> **What is required**
Reproduce the lines between the one holding "Where should I" and the one holding "Viewport: 1080px width, 720px height.", inclusive, replacing "sidebar" with "side panel" and changing nothing else. Omit the pictures.

-=-=-

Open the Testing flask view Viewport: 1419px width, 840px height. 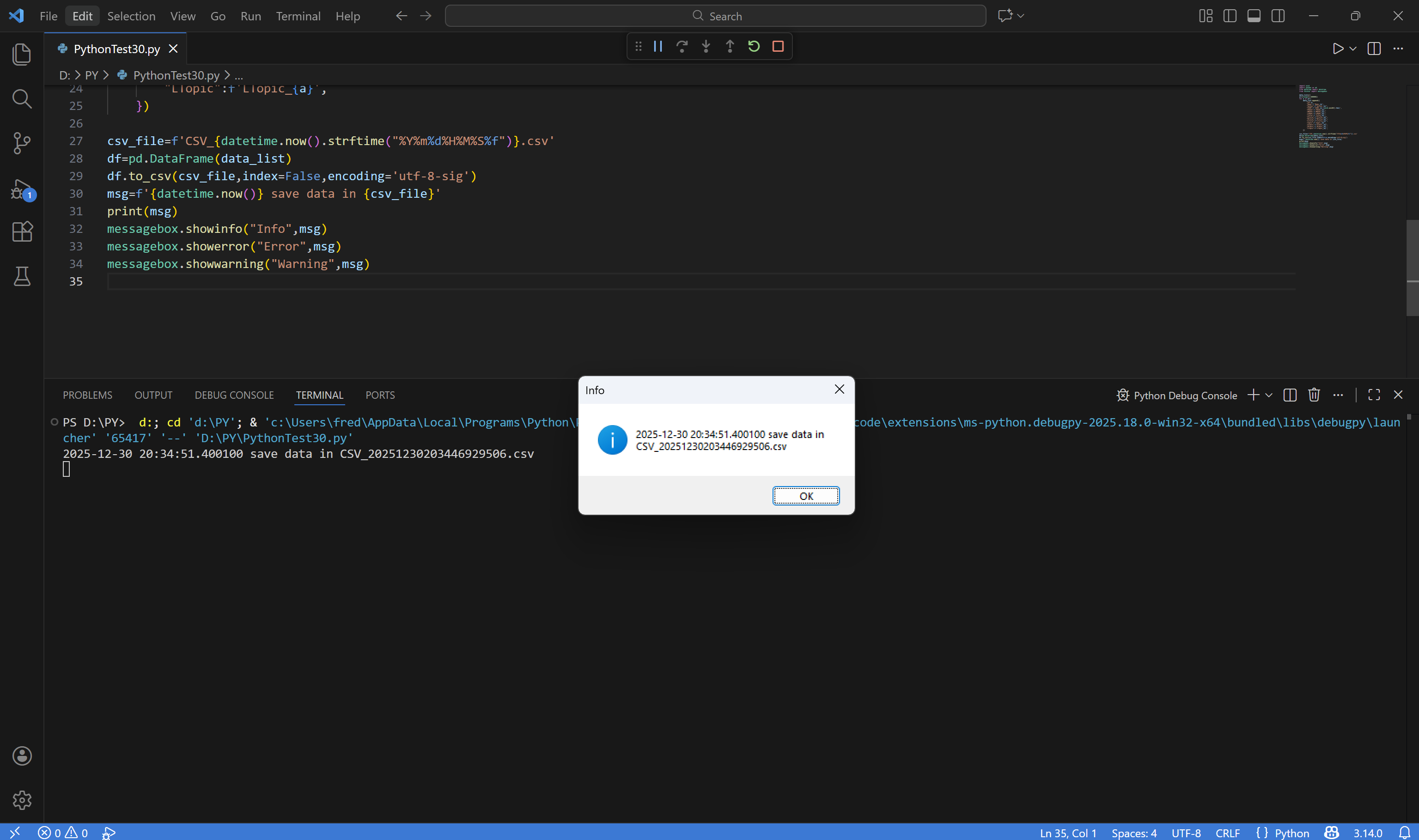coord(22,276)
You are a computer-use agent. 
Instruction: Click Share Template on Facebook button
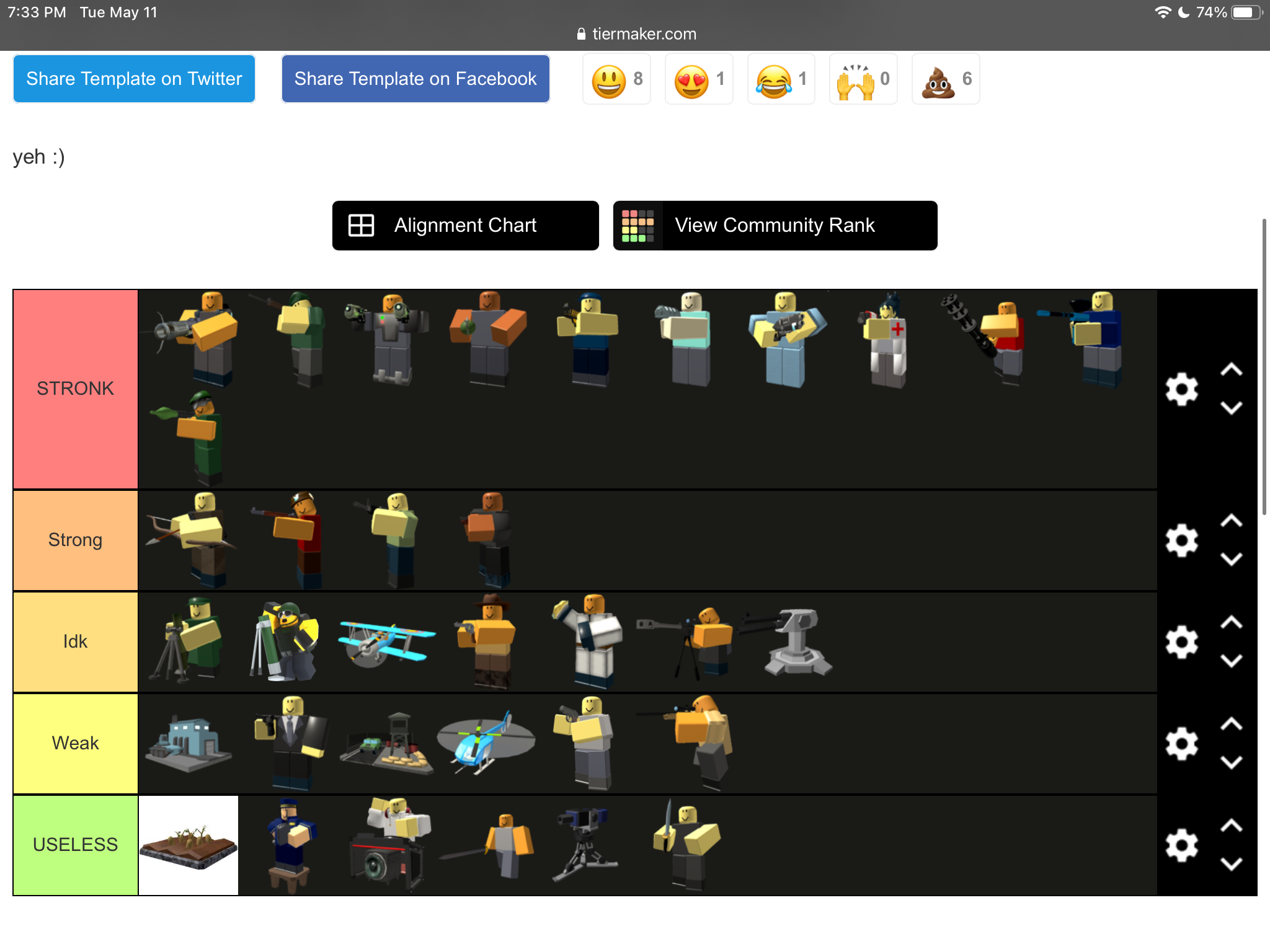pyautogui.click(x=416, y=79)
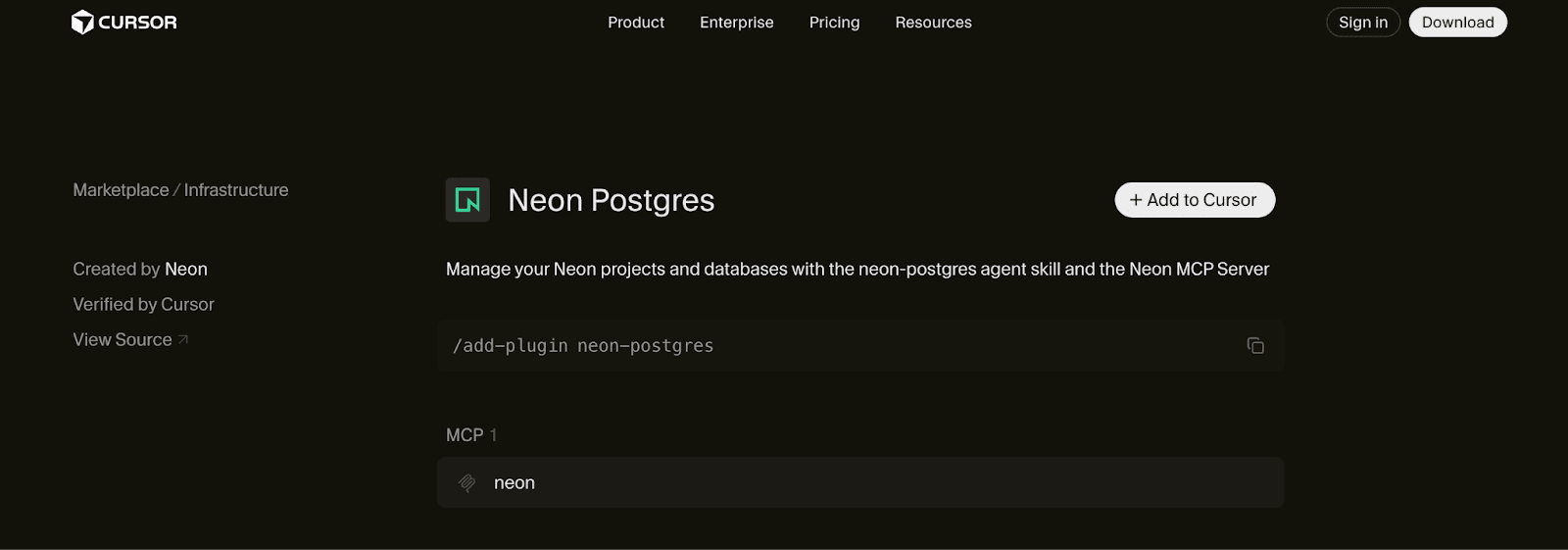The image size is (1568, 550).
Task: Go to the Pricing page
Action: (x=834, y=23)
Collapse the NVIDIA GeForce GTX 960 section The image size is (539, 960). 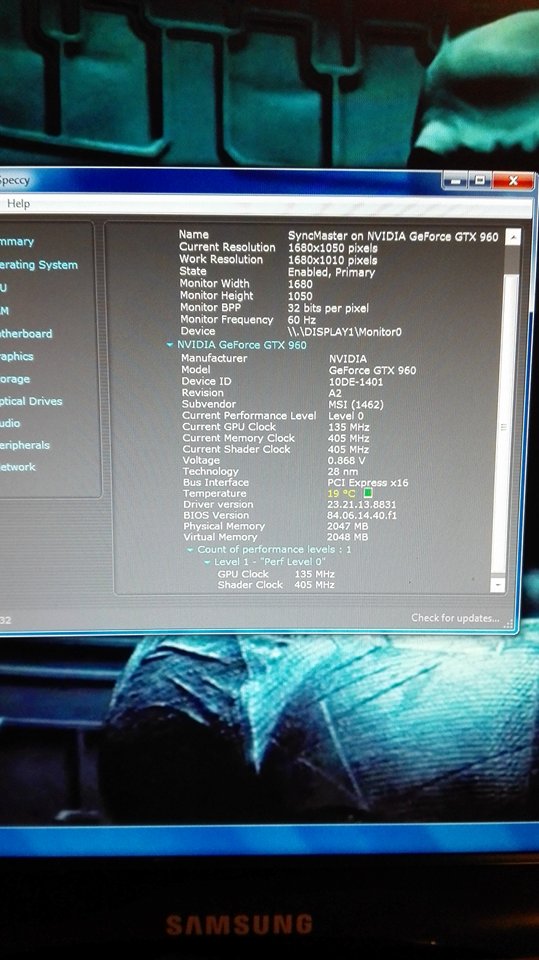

-=-=-

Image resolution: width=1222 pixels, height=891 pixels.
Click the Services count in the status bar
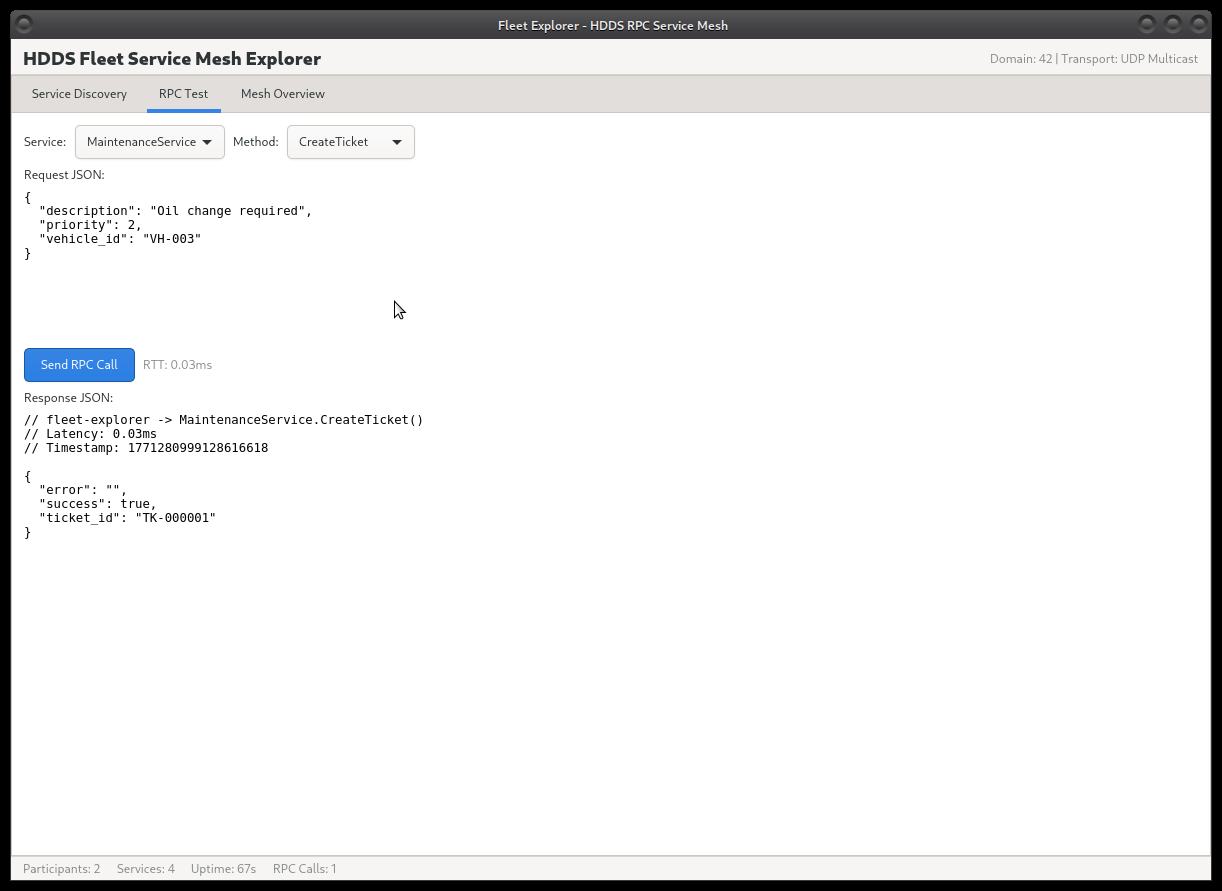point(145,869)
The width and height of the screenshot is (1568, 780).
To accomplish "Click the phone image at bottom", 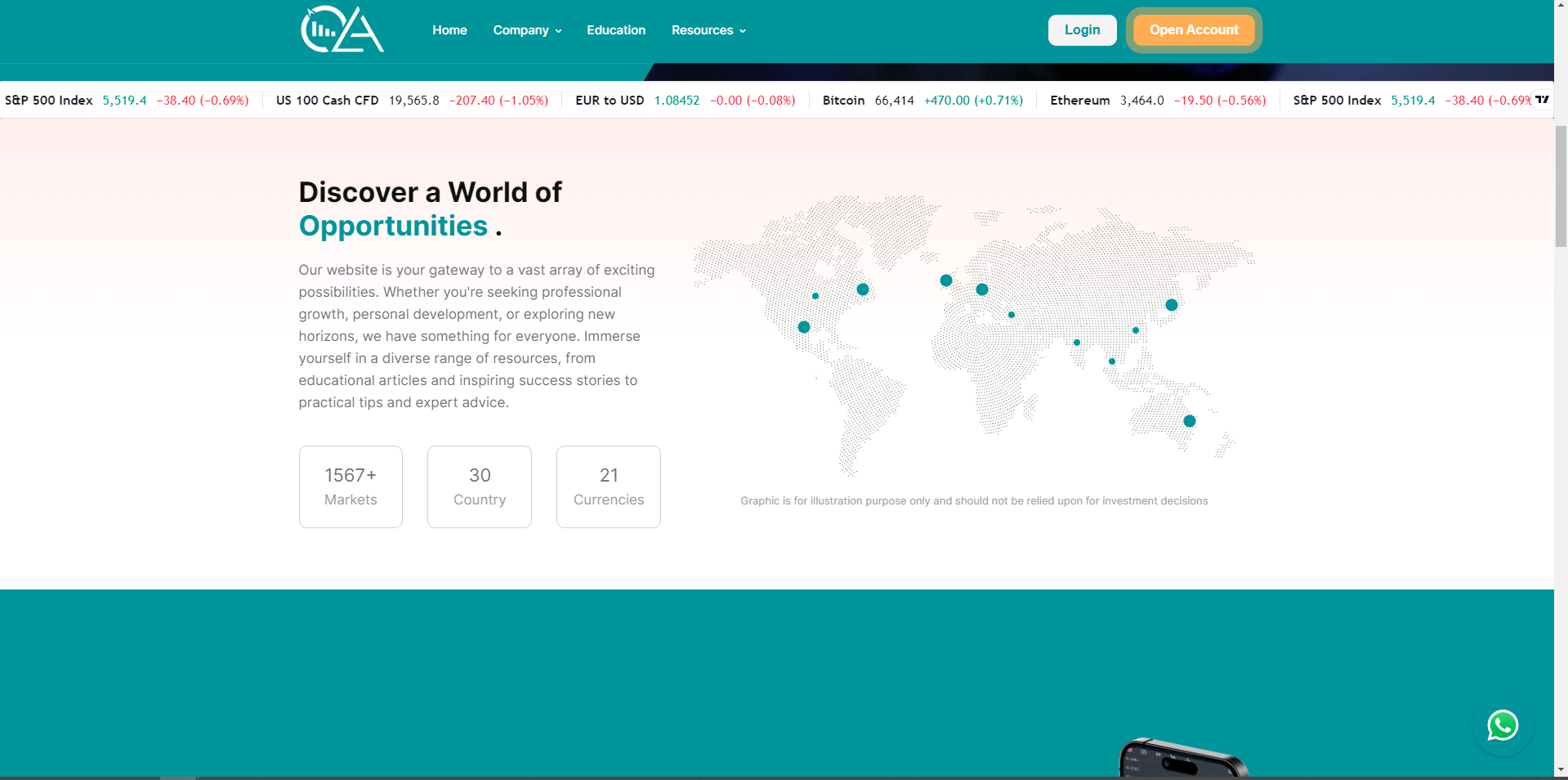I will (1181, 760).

-=-=-

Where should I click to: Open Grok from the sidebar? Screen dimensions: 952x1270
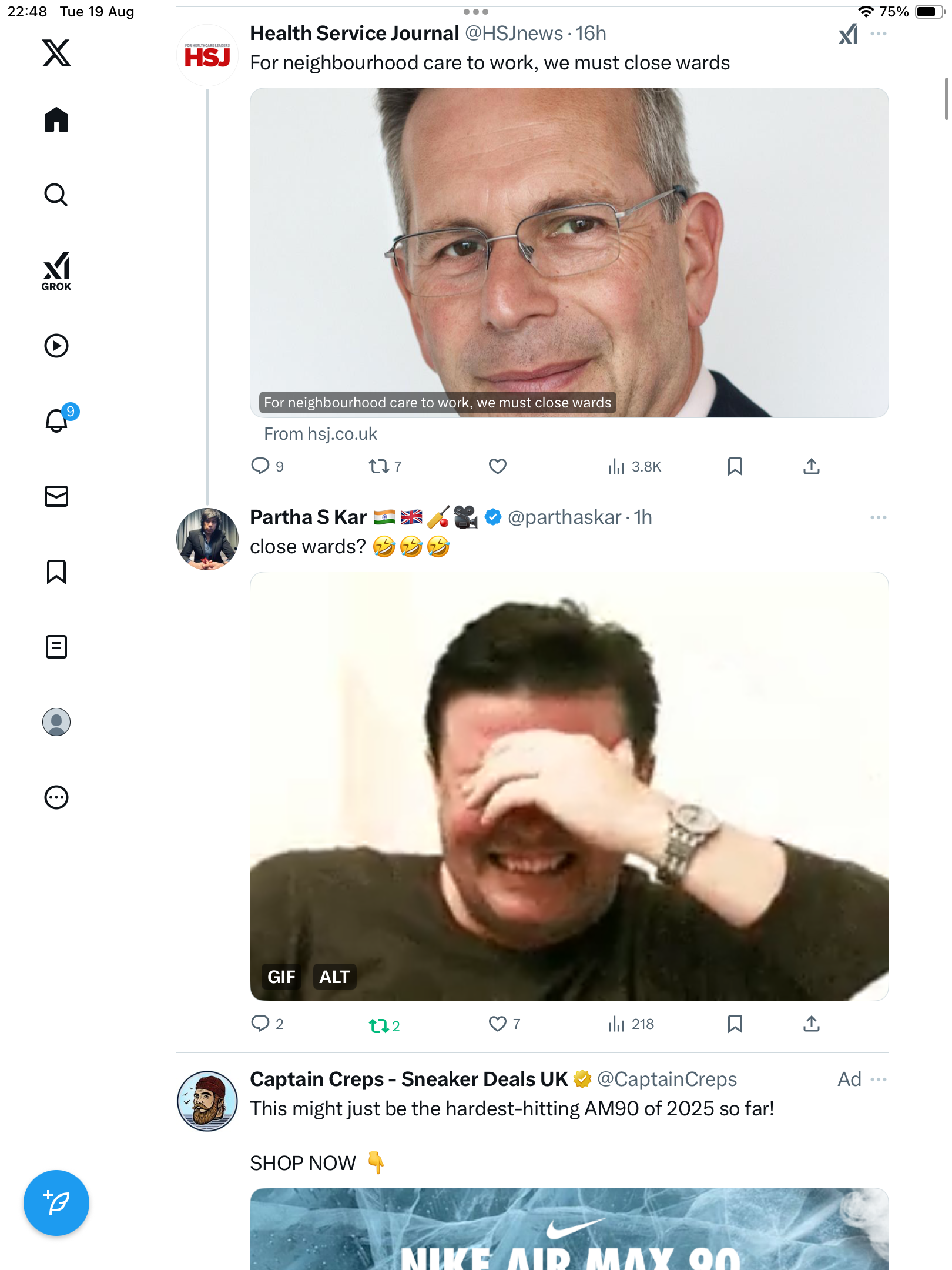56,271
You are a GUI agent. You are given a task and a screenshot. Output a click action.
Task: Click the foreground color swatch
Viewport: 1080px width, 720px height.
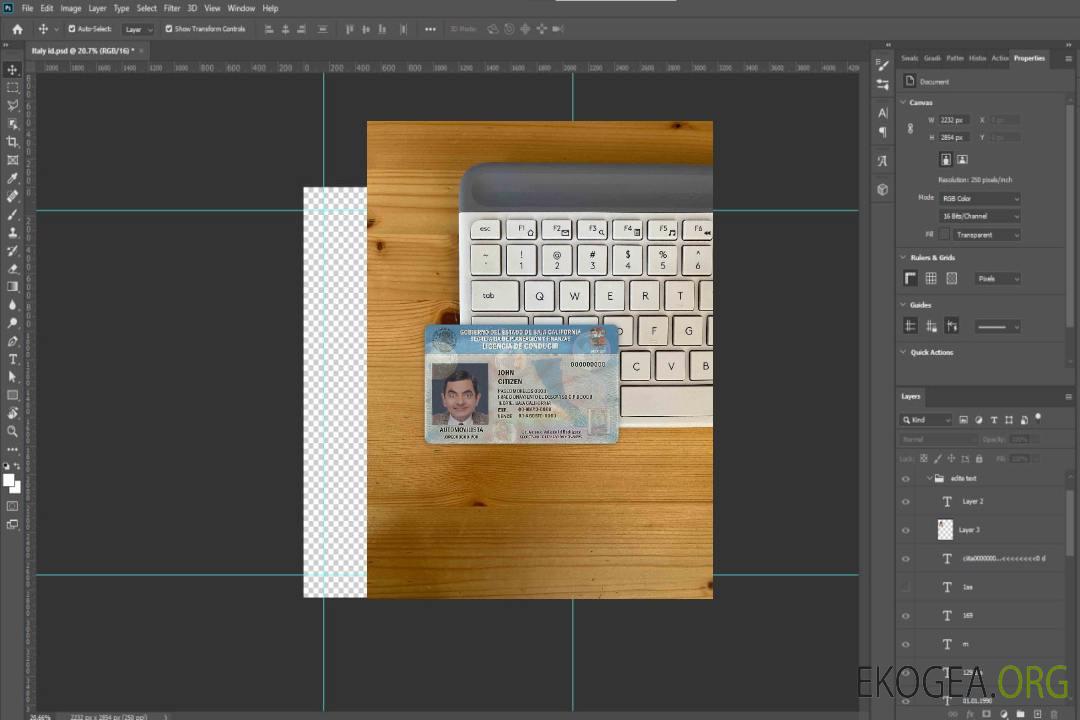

-=-=-

> **Task solution**
Where should I click to: Open Grok from the side panel? Screen dimensions: 952x1270
56,271
You are a GUI agent. You are given a task and a screenshot. Output a click action.
Task: Click the foreground color swatch
Viewport: 1080px width, 720px height.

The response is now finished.